Após um hiato de 10 anos depois do seu rico, cadenciado e grotesco “Antichrist”, Akercocke anuncia em 2016 o seu retorno e em 2017 apresenta um novo registro do metal extremo que deixa rastros seminais no seu ouvido. O Renaissance in Extremis é o sexto Full-lenght do conjunto londrino, inovando conceitos musicais, enquanto apresenta uma formula sempre interessante: a união da brutalidade com a melodia atmosférica e ambiente que representa os dias chuvosos e cinzas, as ruas gélidas e o canto dos pássaros negros de Londres. Mas para você, leitor, que ainda não conhece essa banda, deixe-me passar um breve histórico.

O conjunto surgiu em 97, com Jason Mendonça, David Gray (ambos ex- Salem Orchid) Peter Theobalds e Paul Scanlan. Em 99, lançaram o cru e brutal “Rape Of The Bastard Nazarene”. O álbum foi suficiente pra fechar contrato com uma nova gravadora Peaceville Records. Logo em 2001 trouxeram o segundo debut “Goat Of Mendes”, álbum sombrio e estridente, com participações de vocais na canção mais longa do CD: “Ceremony Of Nine Angels”. O material ganhou destaque nos melhores álbuns de death metal no ano pela Terrorizers. Em 2003, a banda amadurece sua sonoridade e lança o “Chorozon”, através da Earache Records. O lançamento do “Chorozon” foi corpulento e impactante, levando a banda a um novo patamar, realizando tours pela América do Norte em prol da divulgação do novo material. Ao retornar a sua terra natal, Paul Scanlan sai da banda, dando lugar ao Matt Wilcock. Logo mais, em 2005 a banda produz o novo álbum “Words That Go Unspoken, Deeds That Go Undone”, trazendo um peso e produção sonora incrível, contendo novas participações de vocais, mais canções harmoniosas, uma presença maior de vocais cleans, sem faltar com grosseria na sua correta dosagem, deixando o lançamento com uma sonoridade “arroxeada” (perdão, mas costumo relacionar normalmente muitos conceitos harmônicos com uma coloração mental, meio bizarro). Após 1 ano, Peter Theobalds deixa a banda, e a vaga de baixista é ocupada por Peter Benjamin. O conjunto nessa formação haveria gravado seu último registro conhecido como “Antichrist”, um álbum excelente, mas não melhor do que os demais já lançados. Em 2012, após um grande hiato, a banda se separa e permanece em total silêncio até ser ressuscitada e incorporada no seu mais novo e excepcional material. Vamos ao que mais interessa.

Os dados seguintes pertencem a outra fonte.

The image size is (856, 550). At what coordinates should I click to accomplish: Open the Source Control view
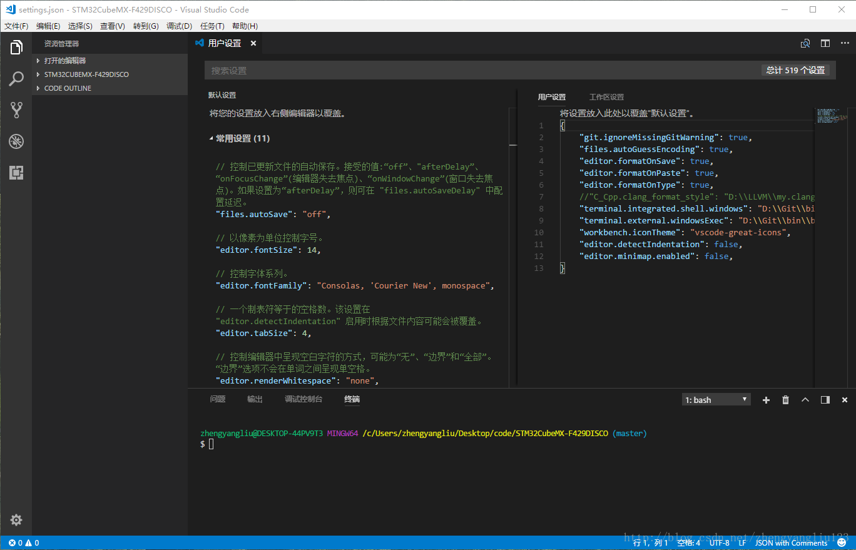point(16,110)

Antes de resenhar o novo álbum, quero dar um prólogo da banda de 1 ano pra cá. A linha harmônica de Reinassance in Extremis já havia sido sugerida, após o lançamento de Inner Sanctum, seu novo single em 2016, através do recorte de uma transmissão por rádio. E após a divulgação de “Disappear” em 2017, a banda gerou um hype muito forte em relação a sua nova proposta. Agora preste atenção, mas muita atenção, mas muita atenção, mas muita atenção no que eu vou dizer:

Afinal, o que há de tão bom em Akercocke, produção? Simples, padawan:


Tendo como prévia o último registro “Antichrist”, que mostra uma competência harmônica muito forte, apesar de os riffs não serem lá tão impactantes e os vocais de Jason já não serem mais os mesmos (Antichrist, Axiom, Dark Inside são as músicas chaves do disco), Akercocke não havia perdido sua identidade da mesma forma.

Já fez seu checklist com as coisas que citei? Beleza! Então vamos escutar e analisar essa bodega juntos.

O álbum pode ser escutado pela plataforma do Spotify, YouTube, além de outros streamers, ou você pode encomendar o material e pagar uma puta de uma facada tributária na hora que ele chegar em suas mãos, sem contar o fato que você já estará morto de ansiedade ou qualquer outra causa natural graças ao rápido e eficiente sistema dos Correios.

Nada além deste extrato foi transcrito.